Maomi Go (22A13A), whose helper, Ate (tagalog for ‘older sister’) Alma, has been living with her family since Maomi was two, sees Ate Alma as a “mother figure in [her] life”. When Maomi’s family moved from the Philippines to Singapore, Ate Alma moved along with them.
“I confide in her a lot — I tell her about my day, and she tells me about hers,” said Maomi. The pair bond regularly: “we like going to Lucky Plaza together to eat, especially at Jollibee, and to walk around the thrift stores,” shared Maomi.
The close bond between Maomi and Ate Alma shows us that something as small as having more conversations with FDWs can go a long way. Then the question arises: what are some ways that we can help our helpers feel like part of the family?
DOVESWARM BY COMMUNITY ADVOCATES
That is the question that Doveswarm, a Student Interest Group (SIG) from Raffles Community Advocates (CA) set out to answer.
‘Doveswarm’ is a portmanteau of ‘a swarm of doves’: like the migrating doves, FDWs too leave their homes and travel across oceans in hopes of a better life for themselves and their families. The students from Doveswarm are thus focused on raising awareness on issues concerning migrant workers and connecting them with the Rafflesian population.
Solving the complex problems confronting FDWs is a daunting idea just to behold, but the students leading Doveswarm believe that we can still make a difference on an individual level.
One small action of ours has the ability to not only impact the people we intend to help, but can also influence those around us to do the same! Imagine the ripple effect [that can come from our actions]. As cliche as it sounds, I think that it all starts with us.Ashley Poh (22S07B)

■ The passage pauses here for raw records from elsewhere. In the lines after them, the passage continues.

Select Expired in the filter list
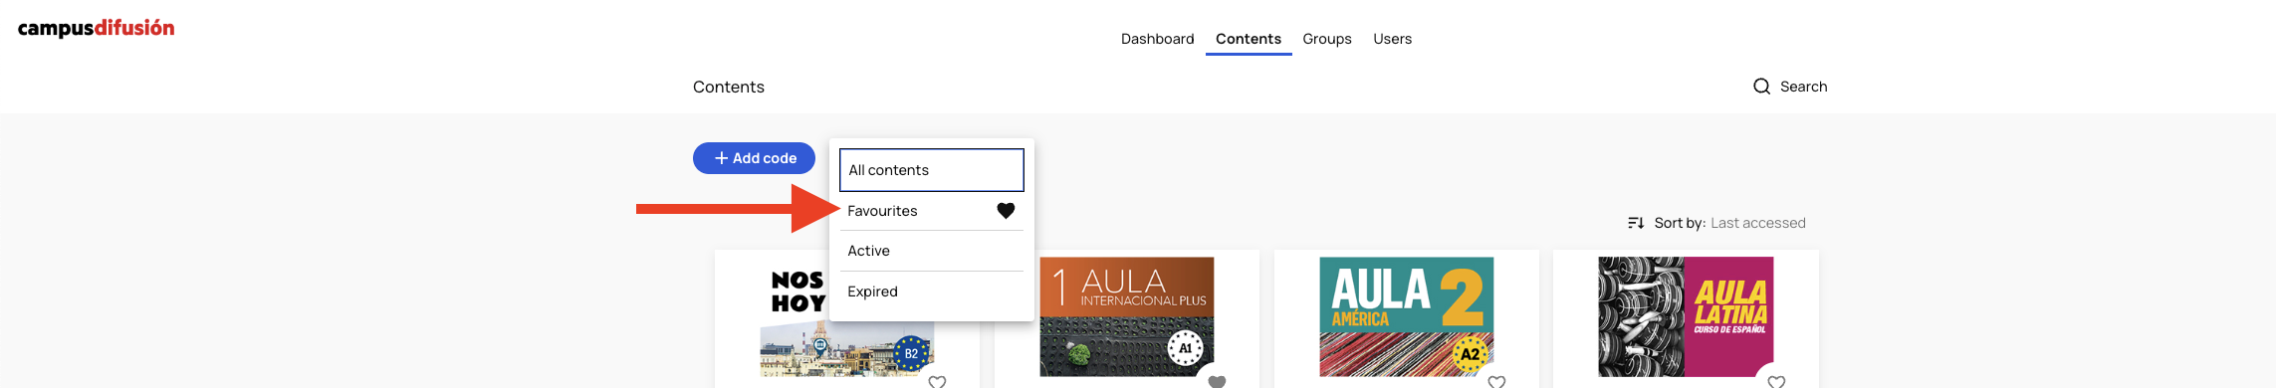The height and width of the screenshot is (388, 2276). pyautogui.click(x=931, y=291)
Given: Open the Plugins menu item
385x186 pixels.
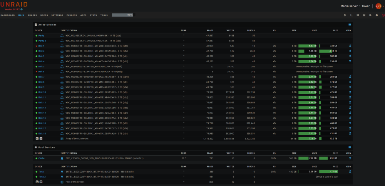Looking at the screenshot, I should pyautogui.click(x=72, y=15).
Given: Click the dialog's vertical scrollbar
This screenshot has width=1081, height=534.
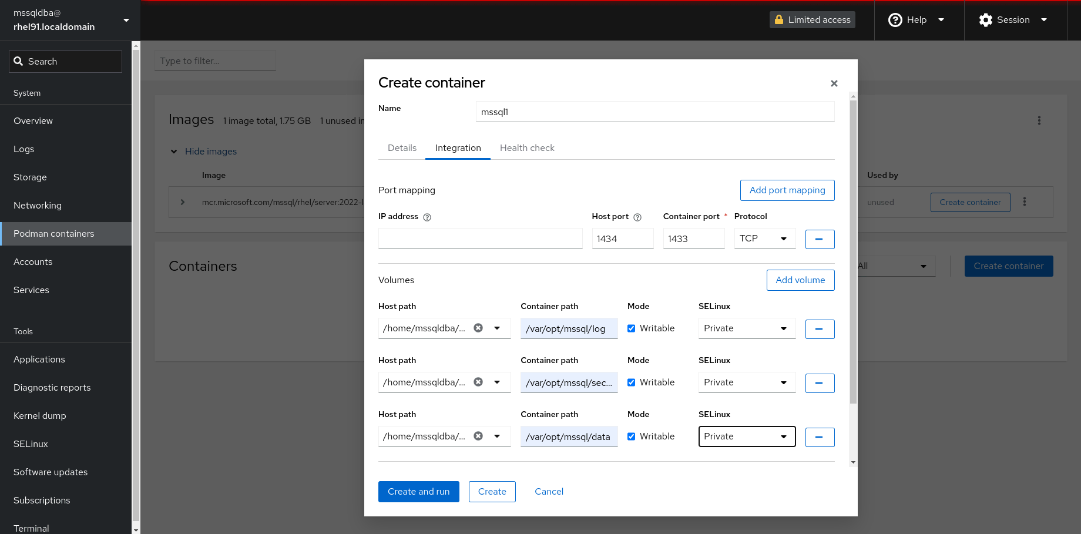Looking at the screenshot, I should click(x=853, y=253).
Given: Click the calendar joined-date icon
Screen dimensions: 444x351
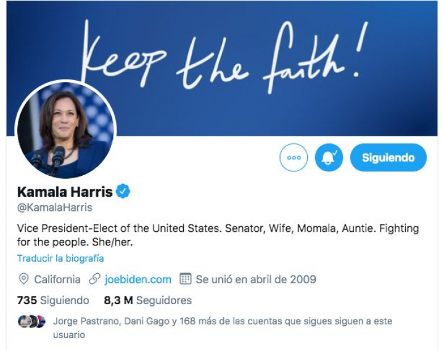Looking at the screenshot, I should pyautogui.click(x=186, y=279).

In line with this vision, Doveswarm will be hosting a pop-up booth in the canteen during T2W8 that features a wide range of activities that students can take part in to show appreciation for FDWs.
In T2W6, Doveswarm invited students to order a bracelet kit so that they can gift their helper a personalised friendship bracelet. The kits will be ready for collection at the pop-up.
In addition to the bracelet kits, there will be a multitude of other activities that you can take part in at Doveswarm’s booth to show some appreciation for your FDW.
Cards and post-its will be available at the booth: you can write a message to your helper on the card and pass it to her, and jot down your favourite memory with an FDW on the post-it and paste it on the memory board which will collate and display these fond recollections.
There will also be a bingo that contains questions and prompts that you can use as a conversation starter to get to know your helper better.
If you want to express your gratitude to your helper but do not know where to start, do drop by Doveswarm’s pop-up for some ideas! While we might not be able to enact structural changes as students, there are still tangible actions that we can take to help our helper feel more at home.
After all, sometimes all it takes is a word of thanks and a heartfelt conversation to make an FDW’s day.